O governo federal atualizou as regras para o funcionamento das plataformas digitais no Brasil, motivado por golpes online e ataques direcionados às mulheres. Os decretos foram assinados pelo presidente Luiz Inácio Lula da Silva na quarta-feira, 20 de maio de 2026. As mudanças seguem o novo entendimento do STF sobre a responsabilidade das empresas na divulgação de conteúdos ilegais.
As plataformas passam a ser responsabilizadas por falhas sistêmicas que facilitem crimes graves e por não remover conteúdos após notificação. Também devem remover conteúdos ilícitos sem ordem judicial, informar usuários afetados e oferecer recursos de contestação, e coibir anúncios de fraudes e golpes.
Caso não cumpram, as redes podem ser punidas. A fiscalização ficará a cargo da ANPD, que vai verificar mecanismos de prevenção a golpes e a disponibilidade de canais de denúncia, sem abordar o conteúdo de postagens individualmente.
Responsabilização das plataformas digitais
As medidas indicam que grandes empresas de tecnologia armazenem dados de conteúdos ilícitos, para facilitar a responsabilização dos autores na esfera judicial.
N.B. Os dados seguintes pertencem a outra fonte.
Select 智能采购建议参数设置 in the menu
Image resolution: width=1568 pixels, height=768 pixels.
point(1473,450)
Também estabelecem que as plataformas mantenham mecanismos de denúncia eficazes para usuários lesados.
Conteúdos com função de paródia, crítica, notícia, liberdade de crença e expressão religiosa ficam preservados das novas regras. A intenção é não inviabilizar manifestações legítimas, conforme o texto.
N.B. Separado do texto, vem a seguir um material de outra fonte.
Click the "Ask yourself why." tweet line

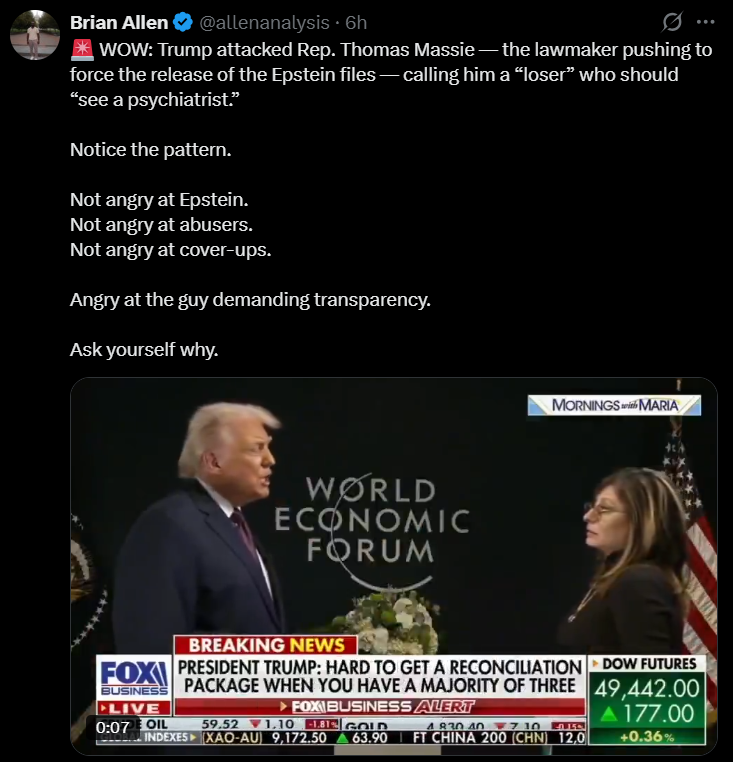tap(144, 349)
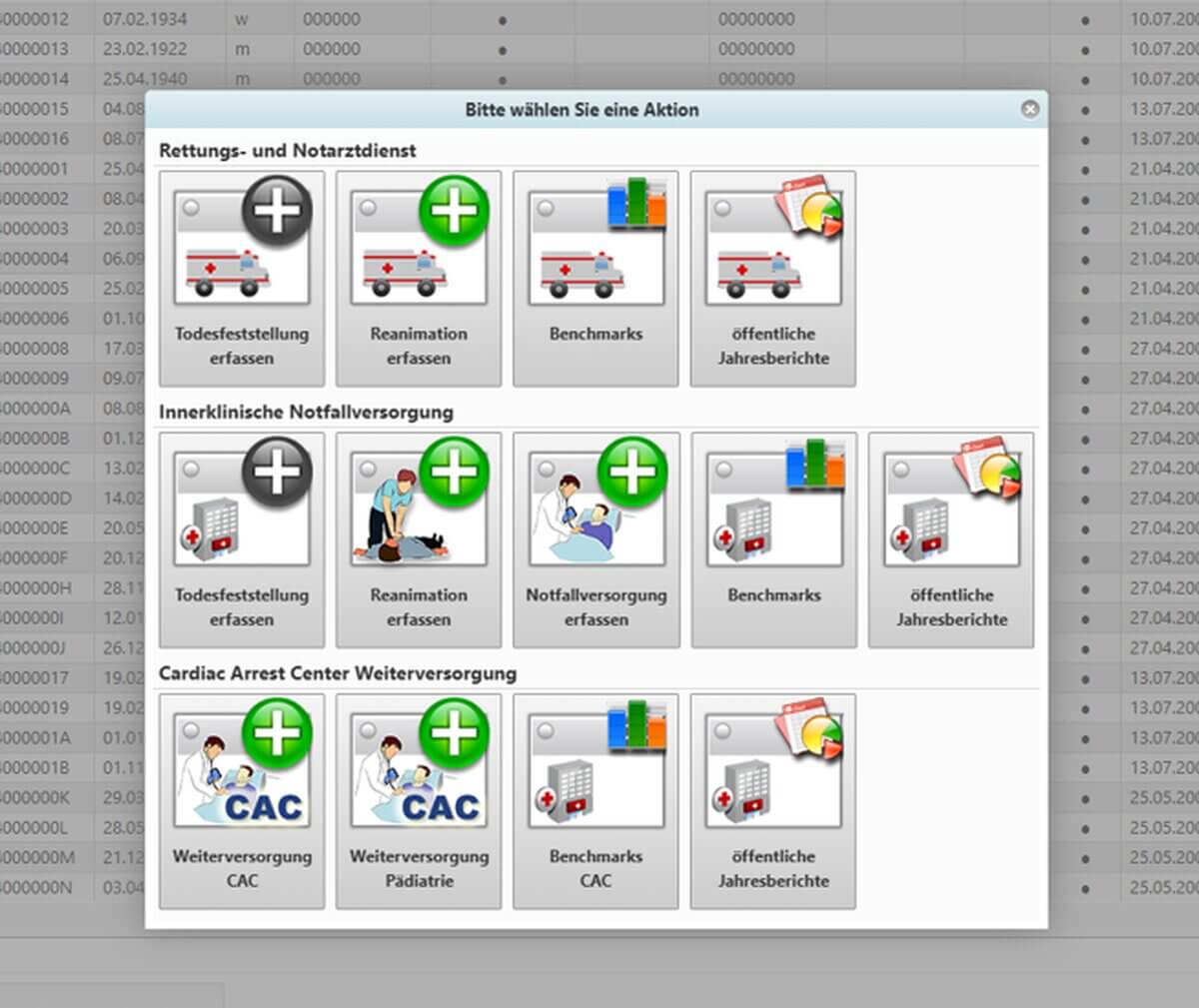1199x1008 pixels.
Task: Open öffentliche Jahresberichte under Innerklinische Notfallversorgung
Action: [x=951, y=539]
Combate à violência contra as mulheres
O segundo decreto determina a criação de um canal específico para denúncias de nudez, incluindo deepfakes a partir de fotos reais, com remoção em até duas horas após a solicitação da vítima. Também há determinação para reduzir o alcance de ataques coordenados contra mulheres.
As redes não poderão oferecer ferramentas de IA que gerem falsos nudes. Devem divulgar o canal de denúncias do governo, disponível no 180. Relatórios periódicos sobre as medidas adotadas deverão ser divulgados pelas plataformas.
A vigência das normas ocorrerá a partir da publicação no Diário Oficial da União, com prazos de adaptação para as empresas. As regras visam ampliar proteção aos usuários e ampliar mecanismos de responsabilização das plataformas.